INSTRUCTIONS FOR THE TASK — Arrange every line of the listing below as a numbered list, leaving out the blank lines.

******************************

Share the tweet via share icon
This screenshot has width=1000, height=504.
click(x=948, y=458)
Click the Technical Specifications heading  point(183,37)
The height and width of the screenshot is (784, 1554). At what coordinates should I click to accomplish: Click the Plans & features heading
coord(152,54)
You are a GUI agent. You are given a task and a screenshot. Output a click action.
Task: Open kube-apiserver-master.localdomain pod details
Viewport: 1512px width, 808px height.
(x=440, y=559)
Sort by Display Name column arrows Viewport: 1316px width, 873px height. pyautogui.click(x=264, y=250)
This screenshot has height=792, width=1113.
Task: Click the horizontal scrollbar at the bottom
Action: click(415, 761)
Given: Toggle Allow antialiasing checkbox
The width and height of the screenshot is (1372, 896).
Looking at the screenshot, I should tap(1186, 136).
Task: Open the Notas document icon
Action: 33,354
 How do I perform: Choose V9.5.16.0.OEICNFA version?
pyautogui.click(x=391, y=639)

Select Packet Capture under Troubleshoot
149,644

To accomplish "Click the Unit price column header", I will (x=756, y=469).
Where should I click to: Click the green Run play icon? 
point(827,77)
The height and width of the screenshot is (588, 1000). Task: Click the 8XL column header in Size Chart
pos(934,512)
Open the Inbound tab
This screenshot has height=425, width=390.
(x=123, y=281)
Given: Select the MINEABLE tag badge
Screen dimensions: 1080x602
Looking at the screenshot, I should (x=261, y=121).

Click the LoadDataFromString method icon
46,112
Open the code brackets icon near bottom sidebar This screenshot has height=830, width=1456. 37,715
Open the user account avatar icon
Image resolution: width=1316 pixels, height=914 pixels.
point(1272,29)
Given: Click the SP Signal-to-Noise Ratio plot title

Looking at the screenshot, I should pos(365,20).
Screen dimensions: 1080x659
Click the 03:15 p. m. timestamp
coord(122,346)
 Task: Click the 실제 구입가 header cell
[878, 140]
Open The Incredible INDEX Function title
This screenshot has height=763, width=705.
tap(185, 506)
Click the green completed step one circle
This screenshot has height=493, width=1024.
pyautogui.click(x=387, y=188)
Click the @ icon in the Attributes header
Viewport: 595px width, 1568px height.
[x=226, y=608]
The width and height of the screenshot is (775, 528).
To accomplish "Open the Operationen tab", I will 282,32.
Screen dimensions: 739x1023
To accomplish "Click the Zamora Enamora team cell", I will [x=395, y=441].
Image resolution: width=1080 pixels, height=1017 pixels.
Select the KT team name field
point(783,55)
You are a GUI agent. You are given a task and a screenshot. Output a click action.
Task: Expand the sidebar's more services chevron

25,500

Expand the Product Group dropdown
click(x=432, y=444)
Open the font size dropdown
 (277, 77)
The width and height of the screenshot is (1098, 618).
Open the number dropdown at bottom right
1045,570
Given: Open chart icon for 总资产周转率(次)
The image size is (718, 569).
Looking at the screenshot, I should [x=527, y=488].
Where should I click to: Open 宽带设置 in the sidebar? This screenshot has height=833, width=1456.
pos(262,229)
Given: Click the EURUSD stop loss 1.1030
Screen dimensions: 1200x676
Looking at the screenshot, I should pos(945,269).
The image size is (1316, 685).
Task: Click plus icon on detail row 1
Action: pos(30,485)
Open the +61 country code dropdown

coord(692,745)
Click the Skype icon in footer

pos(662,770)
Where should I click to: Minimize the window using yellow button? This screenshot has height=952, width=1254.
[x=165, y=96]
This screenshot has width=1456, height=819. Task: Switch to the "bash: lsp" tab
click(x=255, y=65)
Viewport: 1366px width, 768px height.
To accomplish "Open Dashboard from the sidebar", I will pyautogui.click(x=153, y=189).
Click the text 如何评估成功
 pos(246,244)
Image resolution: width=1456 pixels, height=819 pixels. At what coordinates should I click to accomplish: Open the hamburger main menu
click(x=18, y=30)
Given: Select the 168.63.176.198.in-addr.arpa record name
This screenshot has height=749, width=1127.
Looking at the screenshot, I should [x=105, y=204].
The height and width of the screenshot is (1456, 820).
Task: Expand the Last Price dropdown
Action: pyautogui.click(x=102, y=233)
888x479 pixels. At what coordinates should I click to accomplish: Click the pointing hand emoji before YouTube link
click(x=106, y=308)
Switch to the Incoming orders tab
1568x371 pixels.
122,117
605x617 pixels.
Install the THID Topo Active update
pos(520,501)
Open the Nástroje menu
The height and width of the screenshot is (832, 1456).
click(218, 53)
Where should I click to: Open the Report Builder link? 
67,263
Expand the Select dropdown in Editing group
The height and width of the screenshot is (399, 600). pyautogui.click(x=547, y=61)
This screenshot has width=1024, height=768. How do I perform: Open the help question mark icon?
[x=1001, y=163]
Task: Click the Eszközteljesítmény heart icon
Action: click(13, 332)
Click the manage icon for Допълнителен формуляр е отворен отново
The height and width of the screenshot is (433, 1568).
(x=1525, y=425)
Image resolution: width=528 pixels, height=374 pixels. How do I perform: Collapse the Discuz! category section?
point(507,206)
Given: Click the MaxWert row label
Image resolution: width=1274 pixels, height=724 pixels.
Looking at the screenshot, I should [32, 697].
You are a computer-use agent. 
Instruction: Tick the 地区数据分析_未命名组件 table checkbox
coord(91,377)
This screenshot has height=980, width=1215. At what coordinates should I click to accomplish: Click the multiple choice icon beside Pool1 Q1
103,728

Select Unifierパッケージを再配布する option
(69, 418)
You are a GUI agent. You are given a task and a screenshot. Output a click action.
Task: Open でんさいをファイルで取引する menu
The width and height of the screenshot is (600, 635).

******************************

ANSWER BELOW —
1. Share the tweet via share icon
2. This screenshot has width=1000, height=504.
3. click(x=948, y=458)
4. Click the Technical Specifications heading  point(183,37)
5. The height and width of the screenshot is (784, 1554). At what coordinates should I click to accomplish: Click the Plans & features heading
6. coord(152,54)
7. You are a GUI agent. You are given a task and a screenshot. Output a click action.
8. Task: Open kube-apiserver-master.localdomain pod details
9. Viewport: 1512px width, 808px height.
10. (x=440, y=559)
11. Sort by Display Name column arrows Viewport: 1316px width, 873px height. pyautogui.click(x=264, y=250)
12. This screenshot has height=792, width=1113.
13. Task: Click the horizontal scrollbar at the bottom
14. Action: click(415, 761)
15. Given: Toggle Allow antialiasing checkbox
16. The width and height of the screenshot is (1372, 896).
17. Looking at the screenshot, I should tap(1186, 136).
18. Task: Open the Notas document icon
19. Action: 33,354
20.  How do I perform: Choose V9.5.16.0.OEICNFA version?
21. pyautogui.click(x=391, y=639)
22. Select Packet Capture under Troubleshoot
23. 149,644
24. To accomplish "Click the Unit price column header", I will (x=756, y=469).
25. Where should I click to: Click the green Run play icon? 
26. point(827,77)
27. The height and width of the screenshot is (588, 1000). Task: Click the 8XL column header in Size Chart
28. pos(934,512)
29. Open the Inbound tab
30. This screenshot has height=425, width=390.
31. (x=123, y=281)
32. Given: Select the MINEABLE tag badge
33. Screen dimensions: 1080x602
34. Looking at the screenshot, I should (x=261, y=121).
35. Click the LoadDataFromString method icon
36. 46,112
37. Open the code brackets icon near bottom sidebar This screenshot has height=830, width=1456. 37,715
38. Open the user account avatar icon
39. Image resolution: width=1316 pixels, height=914 pixels.
40. point(1272,29)
41. Given: Click the SP Signal-to-Noise Ratio plot title
42. Looking at the screenshot, I should pos(365,20).
43. Screen dimensions: 1080x659
44. Click the 03:15 p. m. timestamp
45. coord(122,346)
46.  Task: Click the 실제 구입가 header cell
47. [878, 140]
48. Open The Incredible INDEX Function title
49. This screenshot has height=763, width=705.
50. tap(185, 506)
51. Click the green completed step one circle
52. This screenshot has height=493, width=1024.
53. pyautogui.click(x=387, y=188)
54. Click the @ icon in the Attributes header
55. Viewport: 595px width, 1568px height.
56. [x=226, y=608]
57. The width and height of the screenshot is (775, 528).
58. To accomplish "Open the Operationen tab", I will 282,32.
59. Screen dimensions: 739x1023
60. To accomplish "Click the Zamora Enamora team cell", I will [x=395, y=441].
61. Image resolution: width=1080 pixels, height=1017 pixels.
62. Select the KT team name field
63. point(783,55)
64. You are a GUI agent. You are given a task and a screenshot. Output a click action.
65. Task: Expand the sidebar's more services chevron
66. 25,500
67. Expand the Product Group dropdown
68. click(x=432, y=444)
69. Open the font size dropdown
70.  (277, 77)
71. The width and height of the screenshot is (1098, 618).
72. Open the number dropdown at bottom right
73. 1045,570
74. Given: Open chart icon for 总资产周转率(次)
75. The image size is (718, 569).
76. Looking at the screenshot, I should [x=527, y=488].
77. Where should I click to: Open 宽带设置 in the sidebar? This screenshot has height=833, width=1456.
78. pos(262,229)
79. Given: Click the EURUSD stop loss 1.1030
80. Screen dimensions: 1200x676
81. Looking at the screenshot, I should pos(945,269).
82. The image size is (1316, 685).
83. Task: Click plus icon on detail row 1
84. Action: pos(30,485)
85. Open the +61 country code dropdown
86. coord(692,745)
87. Click the Skype icon in footer
88. pos(662,770)
89. Where should I click to: Minimize the window using yellow button? This screenshot has height=952, width=1254.
90. [x=165, y=96]
91. This screenshot has width=1456, height=819. Task: Switch to the "bash: lsp" tab
92. click(x=255, y=65)
93. Viewport: 1366px width, 768px height.
94. To accomplish "Open Dashboard from the sidebar", I will pyautogui.click(x=153, y=189).
95. Click the text 如何评估成功
96.  pos(246,244)
97. Image resolution: width=1456 pixels, height=819 pixels. At what coordinates should I click to accomplish: Open the hamburger main menu
98. click(x=18, y=30)
99. Given: Select the 168.63.176.198.in-addr.arpa record name
100. This screenshot has height=749, width=1127.
101. Looking at the screenshot, I should [x=105, y=204].
102. The height and width of the screenshot is (1456, 820).
103. Task: Expand the Last Price dropdown
104. Action: pyautogui.click(x=102, y=233)
105. 888x479 pixels. At what coordinates should I click to accomplish: Click the pointing hand emoji before YouTube link
106. click(x=106, y=308)
107. Switch to the Incoming orders tab
108. 1568x371 pixels.
109. 122,117
110. 605x617 pixels.
111. Install the THID Topo Active update
112. pos(520,501)
113. Open the Nástroje menu
114. The height and width of the screenshot is (832, 1456).
115. click(218, 53)
116. Where should I click to: Open the Report Builder link? 
117. 67,263
118. Expand the Select dropdown in Editing group
119. The height and width of the screenshot is (399, 600). pyautogui.click(x=547, y=61)
120. This screenshot has width=1024, height=768. How do I perform: Open the help question mark icon?
121. [x=1001, y=163]
122. Task: Click the Eszközteljesítmény heart icon
123. Action: click(13, 332)
124. Click the manage icon for Допълнителен формуляр е отворен отново
125. The height and width of the screenshot is (433, 1568).
126. (x=1525, y=425)
127. Image resolution: width=528 pixels, height=374 pixels. How do I perform: Collapse the Discuz! category section?
128. point(507,206)
129. Given: Click the MaxWert row label
130. Image resolution: width=1274 pixels, height=724 pixels.
131. Looking at the screenshot, I should [32, 697].
132. You are a computer-use agent. 
133. Instruction: Tick the 地区数据分析_未命名组件 table checkbox
134. coord(91,377)
135. This screenshot has height=980, width=1215. At what coordinates should I click to accomplish: Click the multiple choice icon beside Pool1 Q1
136. 103,728
137. Select Unifierパッケージを再配布する option
138. (69, 418)
139. You are a GUI agent. You are given a task and a screenshot. Output a click action.
140. Task: Open でんさいをファイルで取引する menu
141. The width and height of the screenshot is (600, 635).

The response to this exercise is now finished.